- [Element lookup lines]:
········

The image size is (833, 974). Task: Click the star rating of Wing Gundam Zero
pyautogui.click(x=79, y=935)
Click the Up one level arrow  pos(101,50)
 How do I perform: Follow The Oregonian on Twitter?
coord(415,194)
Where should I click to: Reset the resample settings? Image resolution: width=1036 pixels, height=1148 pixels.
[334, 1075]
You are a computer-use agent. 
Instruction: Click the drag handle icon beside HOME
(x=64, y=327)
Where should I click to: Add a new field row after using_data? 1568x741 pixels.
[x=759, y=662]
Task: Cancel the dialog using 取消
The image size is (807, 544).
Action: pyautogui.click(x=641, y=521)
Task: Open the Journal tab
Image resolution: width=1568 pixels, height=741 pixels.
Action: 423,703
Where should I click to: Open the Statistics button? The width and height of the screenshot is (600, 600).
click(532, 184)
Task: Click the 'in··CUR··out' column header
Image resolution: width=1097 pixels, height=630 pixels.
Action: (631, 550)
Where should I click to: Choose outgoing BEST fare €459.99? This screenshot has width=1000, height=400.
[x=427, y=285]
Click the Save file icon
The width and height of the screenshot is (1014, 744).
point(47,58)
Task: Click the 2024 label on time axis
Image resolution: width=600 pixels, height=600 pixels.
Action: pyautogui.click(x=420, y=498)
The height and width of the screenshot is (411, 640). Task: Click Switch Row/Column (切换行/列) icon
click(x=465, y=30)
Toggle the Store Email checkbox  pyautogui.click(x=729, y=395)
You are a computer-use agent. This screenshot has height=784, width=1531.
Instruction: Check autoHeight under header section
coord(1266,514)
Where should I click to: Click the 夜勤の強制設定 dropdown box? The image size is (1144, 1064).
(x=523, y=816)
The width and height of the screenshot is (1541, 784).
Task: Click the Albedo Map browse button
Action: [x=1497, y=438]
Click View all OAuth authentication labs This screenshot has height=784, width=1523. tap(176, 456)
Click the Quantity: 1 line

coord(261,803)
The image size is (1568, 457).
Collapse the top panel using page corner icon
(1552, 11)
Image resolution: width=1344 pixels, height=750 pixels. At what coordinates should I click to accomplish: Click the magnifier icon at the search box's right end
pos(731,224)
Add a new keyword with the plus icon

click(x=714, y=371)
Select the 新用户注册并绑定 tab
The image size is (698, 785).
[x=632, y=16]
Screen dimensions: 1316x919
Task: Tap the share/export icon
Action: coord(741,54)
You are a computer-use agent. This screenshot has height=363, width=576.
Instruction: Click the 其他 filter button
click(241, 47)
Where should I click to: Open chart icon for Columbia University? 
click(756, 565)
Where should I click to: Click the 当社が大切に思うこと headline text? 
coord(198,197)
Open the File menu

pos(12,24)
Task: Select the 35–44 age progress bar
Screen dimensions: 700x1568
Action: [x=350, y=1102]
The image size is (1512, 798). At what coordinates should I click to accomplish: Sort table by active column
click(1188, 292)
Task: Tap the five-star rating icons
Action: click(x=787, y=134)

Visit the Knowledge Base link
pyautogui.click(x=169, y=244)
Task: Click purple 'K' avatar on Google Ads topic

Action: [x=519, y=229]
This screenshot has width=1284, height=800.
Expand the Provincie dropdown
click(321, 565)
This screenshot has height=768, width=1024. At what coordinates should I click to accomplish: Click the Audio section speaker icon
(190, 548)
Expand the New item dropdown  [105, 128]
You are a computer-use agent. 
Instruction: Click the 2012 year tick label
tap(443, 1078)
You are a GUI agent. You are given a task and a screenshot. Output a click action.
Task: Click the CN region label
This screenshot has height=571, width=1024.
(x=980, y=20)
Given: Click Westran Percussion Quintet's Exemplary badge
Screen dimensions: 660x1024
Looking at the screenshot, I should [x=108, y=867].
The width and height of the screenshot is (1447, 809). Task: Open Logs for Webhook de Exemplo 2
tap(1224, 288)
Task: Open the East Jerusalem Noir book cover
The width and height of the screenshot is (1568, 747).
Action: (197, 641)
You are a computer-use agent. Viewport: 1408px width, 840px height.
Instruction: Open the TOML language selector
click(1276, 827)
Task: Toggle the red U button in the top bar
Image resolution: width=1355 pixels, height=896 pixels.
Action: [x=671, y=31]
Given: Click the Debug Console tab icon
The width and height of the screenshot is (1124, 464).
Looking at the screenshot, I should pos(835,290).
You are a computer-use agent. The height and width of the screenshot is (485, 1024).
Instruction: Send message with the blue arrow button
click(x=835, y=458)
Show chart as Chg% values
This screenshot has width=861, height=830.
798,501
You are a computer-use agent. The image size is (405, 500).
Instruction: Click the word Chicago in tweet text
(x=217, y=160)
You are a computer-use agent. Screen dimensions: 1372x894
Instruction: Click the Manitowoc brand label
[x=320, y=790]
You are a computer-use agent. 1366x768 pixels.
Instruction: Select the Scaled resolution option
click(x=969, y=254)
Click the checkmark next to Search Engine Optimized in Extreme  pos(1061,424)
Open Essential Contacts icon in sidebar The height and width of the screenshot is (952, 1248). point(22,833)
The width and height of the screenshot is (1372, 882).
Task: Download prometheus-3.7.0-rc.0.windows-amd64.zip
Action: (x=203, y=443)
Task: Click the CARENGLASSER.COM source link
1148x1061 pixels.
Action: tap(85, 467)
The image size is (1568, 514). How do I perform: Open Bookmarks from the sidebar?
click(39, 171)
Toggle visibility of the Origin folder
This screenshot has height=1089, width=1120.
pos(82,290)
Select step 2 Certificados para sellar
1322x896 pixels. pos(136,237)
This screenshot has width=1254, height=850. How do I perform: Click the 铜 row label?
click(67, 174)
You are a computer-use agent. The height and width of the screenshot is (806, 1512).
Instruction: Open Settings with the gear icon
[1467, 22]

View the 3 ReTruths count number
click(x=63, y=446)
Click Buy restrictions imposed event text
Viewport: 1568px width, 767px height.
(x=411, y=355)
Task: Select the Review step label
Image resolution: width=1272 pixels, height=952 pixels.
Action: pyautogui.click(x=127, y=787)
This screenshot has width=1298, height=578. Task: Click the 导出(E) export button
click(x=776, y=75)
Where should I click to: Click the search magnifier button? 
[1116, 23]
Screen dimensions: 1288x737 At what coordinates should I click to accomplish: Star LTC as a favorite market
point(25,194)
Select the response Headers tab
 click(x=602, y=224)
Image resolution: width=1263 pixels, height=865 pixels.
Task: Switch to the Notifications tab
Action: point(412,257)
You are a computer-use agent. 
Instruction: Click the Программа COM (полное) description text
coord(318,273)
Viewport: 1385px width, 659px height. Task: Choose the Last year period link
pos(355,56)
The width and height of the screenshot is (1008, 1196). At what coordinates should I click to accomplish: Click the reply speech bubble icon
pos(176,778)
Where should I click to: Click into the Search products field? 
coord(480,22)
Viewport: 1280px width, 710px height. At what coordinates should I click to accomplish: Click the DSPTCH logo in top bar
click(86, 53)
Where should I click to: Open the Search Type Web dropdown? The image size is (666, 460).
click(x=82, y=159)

········

- [GIVEN REQUEST]:
Please rescale the lines above, beginning at the first line and stopping after the line that contains "Action: (631, 550)", and write each of them out again in full. Multiply every coordinate in the answers by 2.2, round to the nearest whole number with halves rounded up, and leave all other text unchanged.

- [ANSWER TO THE EXERCISE]:
The image size is (833, 974). Task: Click the star rating of Wing Gundam Zero
pyautogui.click(x=174, y=2057)
Click the Up one level arrow  pos(222,110)
 How do I perform: Follow The Oregonian on Twitter?
coord(913,427)
Where should I click to: Reset the resample settings? Image resolution: width=1036 pixels, height=1148 pixels.
[735, 2365]
You are a computer-use agent. 
Instruction: Click the drag handle icon beside HOME
(x=141, y=719)
Where should I click to: Add a new field row after using_data? 1568x741 pixels.
[x=1670, y=1456]
Task: Cancel the dialog using 取消
The image size is (807, 544).
Action: pyautogui.click(x=1410, y=1146)
Task: Open the Journal tab
Image resolution: width=1568 pixels, height=741 pixels.
Action: 931,1547
Where should I click to: Open the Statistics button? The width and height of the screenshot is (600, 600).
click(1170, 405)
Task: Click the 'in··CUR··out' column header
Image resolution: width=1097 pixels, height=630 pixels.
Action: (1388, 1210)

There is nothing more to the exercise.